Biden Tunjuk Susan Rice sebagai Penasihat kebijakan domestik Untuk Kabinet baru

Hila Bame

Friday, 11-12-2020 | 07:32 am

MDN
Mantan Penasihat Keamanan Nasional dan Duta Besar AS untuk PBB Susan Rice, berbicara di atas panggung di Women In The World Summit di New York, pada 11 April 2019. (Foto: REUTERS / Brendan McDermi

Jakarta, INAKORAN

 

WILMINGTON, Delaware: Presiden terpilih AS Joe Biden menunjuk Susan Rice, mantan penasihat keamanan nasional dengan keahlian kebijakan luar negeri yang signifikan, untuk ringkasan kebijakan dalam negeri pada Kamis (10 Desember), dengan menekankan pada pengalaman manajerial dalam pemerintahan barunya.

BACA: 

Penari Sumbar Talenta Lumuri Wajah dengan Pecahan Kaca di Festival Kesenian Multietnis BPNB Sumbar

 

Kesibukan penunjukan senior menggarisbawahi komitmen mantan wakil presiden AS untuk pemerintahan yang beragam sambil menghargai loyalis lama dan veteran seperti dirinya atas delapan tahun masa jabatan Presiden Barack Obama.

Pilihan Biden untuk Beras, 56, sebagai penasihat kebijakan dalam negeri dan direktur Dewan Kebijakan Domestiknya sangat mengejutkan mengingat latar belakangnya yang luas dalam urusan luar negeri. Selain perannya sebagai penasihat keamanan nasional Obama, dia sebelumnya menjabat sebagai duta besarnya untuk PBB. Seorang wanita kulit hitam, dia telah menjadi pesaing untuk menjadi pasangan Biden.

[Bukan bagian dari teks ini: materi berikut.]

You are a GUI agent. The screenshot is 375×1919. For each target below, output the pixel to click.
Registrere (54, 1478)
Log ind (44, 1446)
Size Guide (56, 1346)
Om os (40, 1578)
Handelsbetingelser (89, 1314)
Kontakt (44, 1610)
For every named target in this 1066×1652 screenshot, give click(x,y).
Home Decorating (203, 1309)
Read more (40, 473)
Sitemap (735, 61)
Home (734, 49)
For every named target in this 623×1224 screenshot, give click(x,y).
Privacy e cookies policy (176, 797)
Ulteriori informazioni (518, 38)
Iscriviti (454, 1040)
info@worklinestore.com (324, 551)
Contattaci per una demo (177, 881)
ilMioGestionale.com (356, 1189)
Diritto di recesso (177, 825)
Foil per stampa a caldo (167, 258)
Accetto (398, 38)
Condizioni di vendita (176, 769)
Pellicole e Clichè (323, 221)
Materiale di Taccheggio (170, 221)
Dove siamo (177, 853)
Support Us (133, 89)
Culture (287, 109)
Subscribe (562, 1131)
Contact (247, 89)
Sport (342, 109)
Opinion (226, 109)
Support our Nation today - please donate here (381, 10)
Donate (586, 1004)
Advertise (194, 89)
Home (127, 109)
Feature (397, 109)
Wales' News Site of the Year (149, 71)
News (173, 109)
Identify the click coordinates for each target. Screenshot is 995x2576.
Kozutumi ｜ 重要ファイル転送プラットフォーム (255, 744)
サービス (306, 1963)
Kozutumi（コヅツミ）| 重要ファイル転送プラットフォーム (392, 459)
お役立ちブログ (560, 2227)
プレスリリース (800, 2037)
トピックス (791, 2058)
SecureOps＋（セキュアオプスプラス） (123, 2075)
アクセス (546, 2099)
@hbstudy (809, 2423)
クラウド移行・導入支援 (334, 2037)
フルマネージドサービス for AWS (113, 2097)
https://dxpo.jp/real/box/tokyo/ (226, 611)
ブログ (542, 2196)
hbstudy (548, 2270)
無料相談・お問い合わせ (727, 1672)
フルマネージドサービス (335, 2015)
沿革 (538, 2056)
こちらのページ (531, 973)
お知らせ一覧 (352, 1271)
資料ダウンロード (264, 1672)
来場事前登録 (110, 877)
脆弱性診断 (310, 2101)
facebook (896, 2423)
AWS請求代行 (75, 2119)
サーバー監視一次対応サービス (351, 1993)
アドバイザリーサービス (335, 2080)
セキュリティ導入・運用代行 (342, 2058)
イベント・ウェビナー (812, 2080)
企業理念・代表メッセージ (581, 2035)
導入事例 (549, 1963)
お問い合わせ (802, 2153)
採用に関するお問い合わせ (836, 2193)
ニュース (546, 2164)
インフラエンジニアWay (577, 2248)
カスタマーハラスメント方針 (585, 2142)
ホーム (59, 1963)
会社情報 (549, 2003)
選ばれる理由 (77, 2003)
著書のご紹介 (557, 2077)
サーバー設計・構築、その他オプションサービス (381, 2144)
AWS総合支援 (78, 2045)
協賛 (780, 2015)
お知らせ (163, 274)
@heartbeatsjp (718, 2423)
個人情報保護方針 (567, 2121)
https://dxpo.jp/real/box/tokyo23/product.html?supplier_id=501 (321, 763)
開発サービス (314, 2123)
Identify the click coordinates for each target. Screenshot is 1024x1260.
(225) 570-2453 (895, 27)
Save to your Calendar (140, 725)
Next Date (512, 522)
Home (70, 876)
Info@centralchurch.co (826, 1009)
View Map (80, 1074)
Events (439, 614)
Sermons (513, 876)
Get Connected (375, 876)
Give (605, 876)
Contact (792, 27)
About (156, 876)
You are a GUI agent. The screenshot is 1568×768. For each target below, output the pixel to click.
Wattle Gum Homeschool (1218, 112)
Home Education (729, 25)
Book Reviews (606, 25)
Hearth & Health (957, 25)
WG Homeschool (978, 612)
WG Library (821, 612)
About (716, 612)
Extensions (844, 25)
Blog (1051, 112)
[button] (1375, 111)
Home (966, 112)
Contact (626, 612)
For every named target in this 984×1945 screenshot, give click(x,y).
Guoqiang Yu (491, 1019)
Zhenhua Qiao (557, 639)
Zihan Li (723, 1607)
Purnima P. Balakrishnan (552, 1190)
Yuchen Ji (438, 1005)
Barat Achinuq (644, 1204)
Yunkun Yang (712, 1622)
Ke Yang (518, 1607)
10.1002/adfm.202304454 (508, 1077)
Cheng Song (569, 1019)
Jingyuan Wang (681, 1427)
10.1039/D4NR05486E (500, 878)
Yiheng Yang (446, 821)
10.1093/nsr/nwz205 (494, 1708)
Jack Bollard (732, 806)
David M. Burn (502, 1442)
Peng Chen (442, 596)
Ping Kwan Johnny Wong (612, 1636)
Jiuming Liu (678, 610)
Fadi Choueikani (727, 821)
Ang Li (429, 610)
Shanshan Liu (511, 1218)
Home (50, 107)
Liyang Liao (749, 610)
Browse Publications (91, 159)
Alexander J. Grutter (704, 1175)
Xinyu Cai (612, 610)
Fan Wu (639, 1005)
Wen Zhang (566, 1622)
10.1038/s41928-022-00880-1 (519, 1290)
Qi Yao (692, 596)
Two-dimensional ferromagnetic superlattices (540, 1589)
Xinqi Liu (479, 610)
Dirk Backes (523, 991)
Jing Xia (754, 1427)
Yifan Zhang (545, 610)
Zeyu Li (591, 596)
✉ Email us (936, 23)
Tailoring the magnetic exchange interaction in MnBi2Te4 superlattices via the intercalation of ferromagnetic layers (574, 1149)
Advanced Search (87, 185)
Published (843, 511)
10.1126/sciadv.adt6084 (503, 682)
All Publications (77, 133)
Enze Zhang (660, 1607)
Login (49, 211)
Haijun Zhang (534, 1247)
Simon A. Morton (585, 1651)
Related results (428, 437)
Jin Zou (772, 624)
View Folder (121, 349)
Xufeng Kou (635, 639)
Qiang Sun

Seorang sumber yang akrab dengan pemikiran Biden mengatakan presiden terpilih tidak memandang kebijakan luar negeri dan kebijakan domestik sebagai bidang yang terpisah, dan percaya pengalaman di satu bidang relevan dengan yang lain.

Karena menjabat pada 20 Januari, Biden merasa pengalaman Rice beroperasi di seluruh lembaga pemerintah federal akan memungkinkannya untuk menerapkan agenda kebijakannya, termasuk rencana untuk membangun kembali ekonomi yang dirusak oleh virus corona, kata sumber itu.

Rice telah dipertimbangkan untuk menjadi menteri luar negeri Biden, tetapi dia kemungkinan akan menghadapi perlawanan sengit dari Partai Republik di Kongres atas perannya dalam kontroversi atas serangan mematikan tahun 2012 terhadap misi AS di Benghazi, Libya.